Anlyan remembers him as “a little short guy who was just like dynamite. He made the medical school.” Students called him “Winter” when he wasn’t listening, and a high-spirited Anlyan used the same moniker one morning when passing Winternitz in the hall.

“I said, ‘Good morning, Winter,’” he recalls, his companions falling silent. There was a moment’s pause, and then “he put his arm around me and said, ‘Call me Milt. It’s more informal.’” The tension dissolved in a burst of laughter.

Richard Breck, M.D., a retired geriatrician in Wallingford, Conn., and classmate of Anlyan, remembers Anlyan as a popular student and life of the party. “He was well known for his ability to tell stories and jokes,” Breck recalls.

After medical school, Anlyan completed a surgical internship and residency at the University of Chicago Clinics, then spent two years at Ohio State as a resident in thoracic surgery and graduate student in enzyme chemistry. In 1949, then-surgery Chief Gustaf Lindskog, M.D., invited him back to Yale as an instructor at a salary of $5,000 a year. (“You could hardly live on that,” Anlyan says, “but we had fun.”) After two years he moved to New York, spending the next three years as a Damon Runyon Fellow at the Sloan-Kettering Institute and Memorial Hospital.

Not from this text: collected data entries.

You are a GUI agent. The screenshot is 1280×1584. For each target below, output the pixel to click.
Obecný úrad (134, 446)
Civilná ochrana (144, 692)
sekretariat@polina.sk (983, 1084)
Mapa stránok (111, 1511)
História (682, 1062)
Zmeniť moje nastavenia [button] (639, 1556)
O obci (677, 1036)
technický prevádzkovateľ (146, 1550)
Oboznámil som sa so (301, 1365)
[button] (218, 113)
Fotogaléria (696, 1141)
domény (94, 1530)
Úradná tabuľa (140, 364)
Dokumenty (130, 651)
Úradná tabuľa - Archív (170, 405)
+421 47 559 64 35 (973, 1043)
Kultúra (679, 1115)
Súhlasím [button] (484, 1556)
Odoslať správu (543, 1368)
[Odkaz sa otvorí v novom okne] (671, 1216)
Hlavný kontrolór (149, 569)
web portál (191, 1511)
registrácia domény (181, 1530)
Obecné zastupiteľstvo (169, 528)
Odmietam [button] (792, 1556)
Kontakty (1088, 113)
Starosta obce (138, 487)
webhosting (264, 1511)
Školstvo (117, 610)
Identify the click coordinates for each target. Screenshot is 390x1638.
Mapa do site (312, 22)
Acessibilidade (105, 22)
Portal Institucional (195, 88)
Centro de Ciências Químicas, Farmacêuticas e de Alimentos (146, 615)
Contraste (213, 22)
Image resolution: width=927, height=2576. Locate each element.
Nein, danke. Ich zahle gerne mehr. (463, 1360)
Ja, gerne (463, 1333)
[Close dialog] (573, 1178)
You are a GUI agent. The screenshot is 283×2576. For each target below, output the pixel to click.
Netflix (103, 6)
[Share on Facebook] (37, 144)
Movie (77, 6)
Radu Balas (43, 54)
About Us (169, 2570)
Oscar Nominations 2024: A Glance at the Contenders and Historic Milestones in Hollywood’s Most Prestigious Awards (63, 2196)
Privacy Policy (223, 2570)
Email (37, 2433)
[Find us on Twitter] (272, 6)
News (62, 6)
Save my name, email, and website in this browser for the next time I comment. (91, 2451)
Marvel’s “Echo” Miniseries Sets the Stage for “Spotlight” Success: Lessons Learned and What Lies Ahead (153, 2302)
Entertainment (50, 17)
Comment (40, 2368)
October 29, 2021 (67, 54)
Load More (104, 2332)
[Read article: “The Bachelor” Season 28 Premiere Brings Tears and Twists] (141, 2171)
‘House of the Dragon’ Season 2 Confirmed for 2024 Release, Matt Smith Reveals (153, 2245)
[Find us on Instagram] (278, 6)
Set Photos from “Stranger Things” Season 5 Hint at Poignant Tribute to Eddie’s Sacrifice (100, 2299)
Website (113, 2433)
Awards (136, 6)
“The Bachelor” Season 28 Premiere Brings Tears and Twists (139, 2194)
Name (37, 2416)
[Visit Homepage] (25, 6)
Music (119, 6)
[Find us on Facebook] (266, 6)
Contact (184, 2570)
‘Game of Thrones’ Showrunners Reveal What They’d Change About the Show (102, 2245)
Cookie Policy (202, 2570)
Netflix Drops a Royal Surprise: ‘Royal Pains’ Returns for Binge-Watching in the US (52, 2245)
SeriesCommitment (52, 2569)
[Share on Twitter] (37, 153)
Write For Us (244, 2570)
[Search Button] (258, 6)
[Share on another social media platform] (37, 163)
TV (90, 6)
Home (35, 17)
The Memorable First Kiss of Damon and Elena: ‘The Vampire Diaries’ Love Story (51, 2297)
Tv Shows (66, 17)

In 1957, with John having completed his clinical training and his Navy service, he and Betty set off across the country in a Mercury sedan in search of a suitable place to settle and launch his surgical practice. As he tells it, “I couldn’t stop coughing in L.A.; San Diego was boring. But the minute we hit the Golden Gate, we said, ‘This is it.’” San Francisco became their home.

During John’s long surgical career specializing in cancer treatment, he and Betty invested in California real estate; their bequest of the return from those investments would eventually fuel the growth of the medical school through the construction of Yale’s largest building, the 457,000-square-foot Anlyan Center for Medical Research and Education, which opened in 2003.

The Robert Venturi design, which combines a north and a south building across a central atrium, significantly increased the space available at the medical school for bench science and translational research, provided badly needed facilities for anatomy and histology instruction and included an extensive vivarium, a state-of-the-art magnetic resonance research center and a new auditorium.

Lawrence J. Rizzolo, Ph.D., an associate professor of surgery who teaches anatomy in the Anlyan Center, says that when the Anlyans toured the new building in 2005, John looked down the long third-floor hallway and joked, “This is too stark. I want to give the students something to laugh at.” An avid painter, he provided photographic reproductions of his favorites among the oils he had created to Yale’s Office of Development, which had them framed and displayed them along the corridor. Soon after, Rizzolo says, canvases started arriving—followed by more canvases. Now, the third-floor hallway of the Anlyan Center’s north building is lined with dozens of brightly colored canvases depicting San Francisco scenes, landscapes, flowers and a few portraits. Rizzolo says that since 2003 he has noticed Anlyan’s brush strokes getting broader and his colors brighter. Perhaps in explanation, Anlyan says macular degeneration has limited his sight in recent years.

But the place Yale occupies in Anlyan’s memories and sentiments is undimmed. John has long been involved in alumni and development activities, serving on the Yale Development Board and the last Yale capital campaign, which raised $1.7 billion for the university from 1992 to 1997. The Anlyans are deeply involved in Yale’s current capital campaign, the $3 billion “Yale Tomorrow” fundraising effort.

Yale made a lasting impression on John Anlyan, and his and Betty’s legacy has changed the shape of the medical school in a lasting way. But Anlyan, the most generous alumnus in the school’s history, is self-effacing when he explains his and his wife’s gifts to the School of Medicine. “We don’t have any children,” he says. “What else would you do with money?”